Tokyo, Japan-based Daiichi Sankyo is discontinuing all ongoing clinical studies of its CS-505 (pactimibe), after the agent failed to meet primary targets in the ACTIVATE trial, which was designed to assess the agent’s efficacy in the treatment of atherosclerosis.
Analysis of the study’s secondary endpoints revealed a lower effect of the agent on atherosclerosis than standard of care alone, and no beneficial effect on the frequency of cardiovascular events. Consequently, all ongoing clinical studies with pactimibe will be terminated, and the company says it will release additional surrounding details at the 2005 American Heart Association’s Scientific Sessions on November 15.
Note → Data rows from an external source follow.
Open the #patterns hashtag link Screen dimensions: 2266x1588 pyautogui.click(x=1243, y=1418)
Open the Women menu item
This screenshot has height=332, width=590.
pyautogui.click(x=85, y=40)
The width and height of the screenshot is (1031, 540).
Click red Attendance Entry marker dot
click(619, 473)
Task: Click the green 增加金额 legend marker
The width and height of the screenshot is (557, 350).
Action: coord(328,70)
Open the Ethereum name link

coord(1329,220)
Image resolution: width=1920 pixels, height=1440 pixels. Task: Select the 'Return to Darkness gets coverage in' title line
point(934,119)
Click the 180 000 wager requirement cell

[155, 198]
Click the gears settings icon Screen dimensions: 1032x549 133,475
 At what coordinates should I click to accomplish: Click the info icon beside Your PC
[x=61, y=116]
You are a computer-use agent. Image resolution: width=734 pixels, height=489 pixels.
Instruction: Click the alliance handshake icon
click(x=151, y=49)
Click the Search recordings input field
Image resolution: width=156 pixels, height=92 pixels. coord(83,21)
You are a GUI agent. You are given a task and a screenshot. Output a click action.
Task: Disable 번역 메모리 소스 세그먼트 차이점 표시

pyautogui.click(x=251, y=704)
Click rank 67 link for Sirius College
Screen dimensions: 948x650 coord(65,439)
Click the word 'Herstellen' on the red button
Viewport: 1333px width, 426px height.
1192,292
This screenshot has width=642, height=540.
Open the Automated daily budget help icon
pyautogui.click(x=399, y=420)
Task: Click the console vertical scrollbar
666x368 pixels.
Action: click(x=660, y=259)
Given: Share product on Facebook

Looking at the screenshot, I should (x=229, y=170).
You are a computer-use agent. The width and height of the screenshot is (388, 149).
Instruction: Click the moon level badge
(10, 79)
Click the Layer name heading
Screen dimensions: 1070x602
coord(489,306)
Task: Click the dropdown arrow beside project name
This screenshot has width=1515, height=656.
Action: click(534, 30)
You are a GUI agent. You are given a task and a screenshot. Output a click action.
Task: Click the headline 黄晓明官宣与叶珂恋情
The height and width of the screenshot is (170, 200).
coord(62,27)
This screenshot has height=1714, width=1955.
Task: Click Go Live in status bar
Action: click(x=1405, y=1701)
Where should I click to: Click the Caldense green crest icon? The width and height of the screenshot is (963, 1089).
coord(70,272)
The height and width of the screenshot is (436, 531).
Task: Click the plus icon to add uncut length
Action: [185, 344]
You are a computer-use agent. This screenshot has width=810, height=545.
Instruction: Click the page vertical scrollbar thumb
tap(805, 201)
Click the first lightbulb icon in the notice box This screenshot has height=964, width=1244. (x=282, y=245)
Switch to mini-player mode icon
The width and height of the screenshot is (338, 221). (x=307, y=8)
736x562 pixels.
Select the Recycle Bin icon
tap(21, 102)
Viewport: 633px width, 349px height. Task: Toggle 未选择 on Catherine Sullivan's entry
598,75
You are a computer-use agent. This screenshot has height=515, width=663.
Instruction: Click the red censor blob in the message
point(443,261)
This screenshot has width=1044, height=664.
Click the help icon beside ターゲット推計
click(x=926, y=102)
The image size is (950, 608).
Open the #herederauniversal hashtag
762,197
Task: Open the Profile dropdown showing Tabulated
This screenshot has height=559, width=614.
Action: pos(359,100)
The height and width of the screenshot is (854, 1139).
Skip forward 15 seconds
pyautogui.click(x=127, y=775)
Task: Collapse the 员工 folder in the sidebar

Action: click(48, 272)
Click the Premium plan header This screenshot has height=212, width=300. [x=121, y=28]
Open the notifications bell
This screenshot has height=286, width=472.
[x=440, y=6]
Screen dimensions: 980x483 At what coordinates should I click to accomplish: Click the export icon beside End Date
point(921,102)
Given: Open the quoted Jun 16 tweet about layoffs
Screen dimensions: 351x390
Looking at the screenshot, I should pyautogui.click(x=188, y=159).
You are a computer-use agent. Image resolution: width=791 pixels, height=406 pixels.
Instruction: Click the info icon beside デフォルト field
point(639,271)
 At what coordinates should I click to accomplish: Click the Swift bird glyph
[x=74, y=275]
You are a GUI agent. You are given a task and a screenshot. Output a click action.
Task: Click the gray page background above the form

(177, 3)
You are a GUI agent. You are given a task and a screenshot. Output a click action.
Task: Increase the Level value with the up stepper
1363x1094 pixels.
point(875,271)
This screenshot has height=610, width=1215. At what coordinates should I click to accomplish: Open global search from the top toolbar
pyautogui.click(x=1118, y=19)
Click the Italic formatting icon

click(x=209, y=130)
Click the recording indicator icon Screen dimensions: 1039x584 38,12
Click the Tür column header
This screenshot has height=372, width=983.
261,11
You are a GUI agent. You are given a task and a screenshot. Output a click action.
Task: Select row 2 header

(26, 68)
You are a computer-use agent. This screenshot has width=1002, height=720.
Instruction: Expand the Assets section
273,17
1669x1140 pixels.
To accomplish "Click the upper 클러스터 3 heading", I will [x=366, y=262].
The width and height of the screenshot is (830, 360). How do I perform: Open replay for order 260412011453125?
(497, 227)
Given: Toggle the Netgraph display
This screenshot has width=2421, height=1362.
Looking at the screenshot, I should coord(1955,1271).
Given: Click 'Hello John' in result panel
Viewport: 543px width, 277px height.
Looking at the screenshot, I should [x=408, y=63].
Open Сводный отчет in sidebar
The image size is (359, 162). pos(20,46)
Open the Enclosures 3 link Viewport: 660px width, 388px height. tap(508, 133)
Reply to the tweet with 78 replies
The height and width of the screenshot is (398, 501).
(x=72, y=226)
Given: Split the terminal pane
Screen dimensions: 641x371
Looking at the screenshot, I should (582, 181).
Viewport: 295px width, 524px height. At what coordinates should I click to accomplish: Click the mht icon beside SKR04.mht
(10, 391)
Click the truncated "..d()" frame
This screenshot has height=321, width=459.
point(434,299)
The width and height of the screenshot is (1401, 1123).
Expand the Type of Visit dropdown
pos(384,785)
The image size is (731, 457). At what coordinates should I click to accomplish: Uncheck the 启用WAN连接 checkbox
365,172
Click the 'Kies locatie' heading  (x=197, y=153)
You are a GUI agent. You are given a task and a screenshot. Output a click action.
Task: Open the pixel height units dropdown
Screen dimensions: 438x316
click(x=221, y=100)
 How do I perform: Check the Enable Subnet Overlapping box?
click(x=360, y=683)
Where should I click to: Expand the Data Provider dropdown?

Daiichi Sankyo had high hopes for pactimibe, a novel compound in a new class of cardiovascular drugs designed to prevent the build-up of cholesterol via inhibition of ACAT, an enzyme ultimately contributing to foam cell formation, a characteristic of early atherosclerosis. In previous animal experiments, the agent reduced the progression of the condition, the group noted.
The first drug in this class to reach the market was Schering-Plough/Merck & Co’s Zetia/Ezetrol (ezetimibe), which has seen sales quickly ramp up since its introduction in the middle of last year to reach $356 million dollars in the third quarter of 2005 [[25/10/05a]].